Monsieur, I am sorry. What you say, and what you ask, are both impossible. I cannot see you. We are already being watched, and I will not endanger staff or patients. I will try to.........

There it ended, unsigned, torn like Colette in two, suspended in mid-sentence for 34 years.

Stanhope stood transfixed. Over the years, he had become very familiar with the name of Colonel Philippe Landrou, head of the French army's counterintelligence bureau in the late 1930s; and now recalled the story of the officer's accidental death shortly after the outbreak of war. Stanhope had already written about the work of the pre-war Deuxieme Bureau, and was pretty sure that his research notes would confirm his guess that "Col. M" was none other than Landrou's principal deputy, Lt. Col. Marius Michel who, in the summer of 1940, was evidently on the run from the German occupiers. The "usual address," Stanhope suspected, was almost certainly France's pre-war, counterintelligence headquarters on the avenue de Tourville, in those days located just next door to the grand Hotel des Invalides and Napoleon's tomb, headquarters which in June 1940 were certainly in the process of being cleared out by Wehrmacht intelligence officers. As for the author of the second note, clearly he had been based at the Val de Grace, and apparently no less than its director-general. If so he likely had held the rank of general. So two officers, possibly from the Ariege region in southern France, linked in some way to more than one death, espionage, and perhaps even the collapse of 1940. "P. will be PM." The "P." surely had to stand for Marshal Philippe Petain, "saviour" of Verdun during World War One, just as "PM" foresaw him becoming Prime Minister of the degraded and occupied French State. Unlike Stanhope, no one in June 1940 anticipated that only a month later Petain would add to his title of Prime Minister that of the President of the collaborationist state known as Vichy France. But someone in June 1940 did know, or strongly suspected, that in the Marshal's immediate entourage there was at least one Nazi agent or sympathizer.

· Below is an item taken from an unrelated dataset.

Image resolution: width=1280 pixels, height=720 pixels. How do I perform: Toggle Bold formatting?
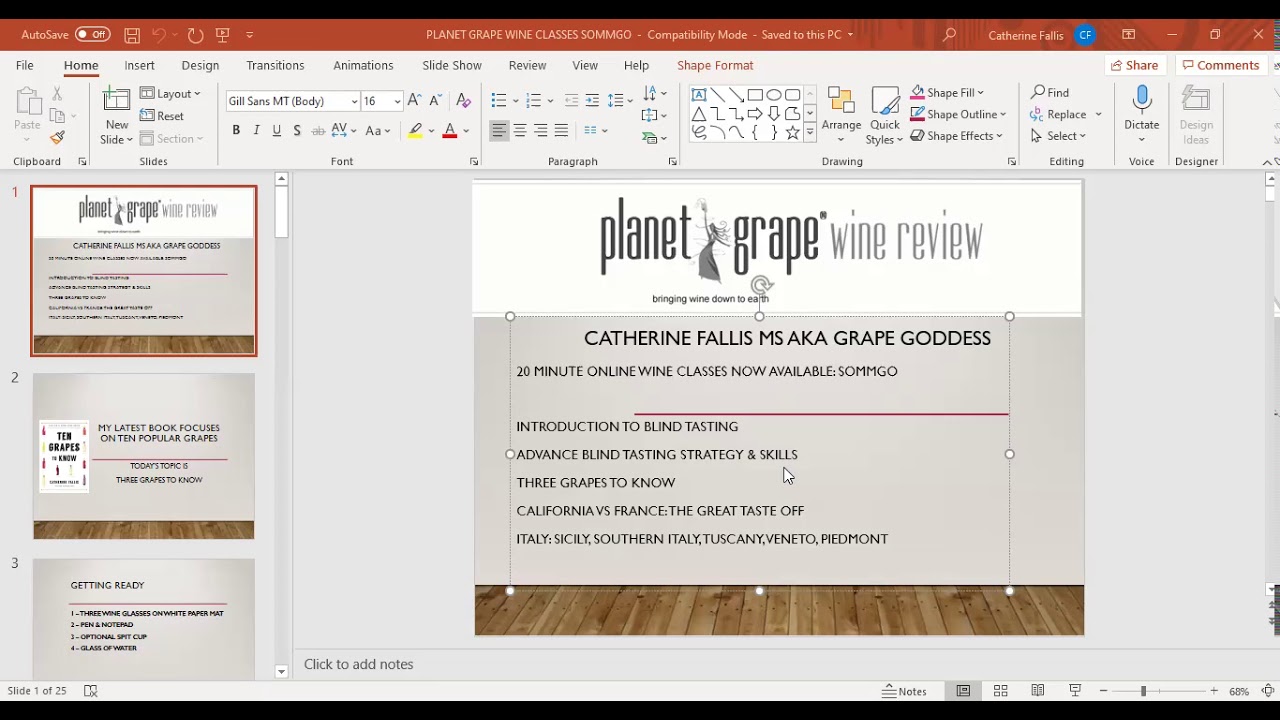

Suddenly alerted by the slam of the heavy front door downstairs reverberating upward from the ground floor corridor, Stanhope hastily returned the contents to the brown envelope, the envelope to the file on Sanitation, and the file to the bottom of its custodial box. Slipping across to his own desk a few steps away, he put on a mask of intense concentration as if totally absorbed by the sterile, mind-dulling contents of his own files -- only to allow the spell to be broken by Pourchet's cheerful return. For a few moments they exchanged pleasantries, then resumed work, Pourchet now turning his attentions to the fourth and final file folder, Stanhope struggling against the temptation to watch every movement of the young man's hands -- dextrous and with a quickness spurred by boredom. Flick, flick, flick, one page after another, followed by several at a time, followed by more than several. The Sanitation file was getting a very rapid and certainly incomplete dusting. At least until the brown envelope re-appeared. Stanhope held his breath. Four small items fell upon the table, and were just as quickly returned to their envelope. The file folder was closed with an audible sigh of relief from its examiner, then returned to its carton, followed by folders three, two and one. The carton was returned to its original place on a nearby shelf, with its identical-looking neighbour the next to be selected with all the enthusiasm of someone who had been dared into asking a girl to dance. Pourchet, it seemed, had no future as an archivist once the final months of his military sentence had been served.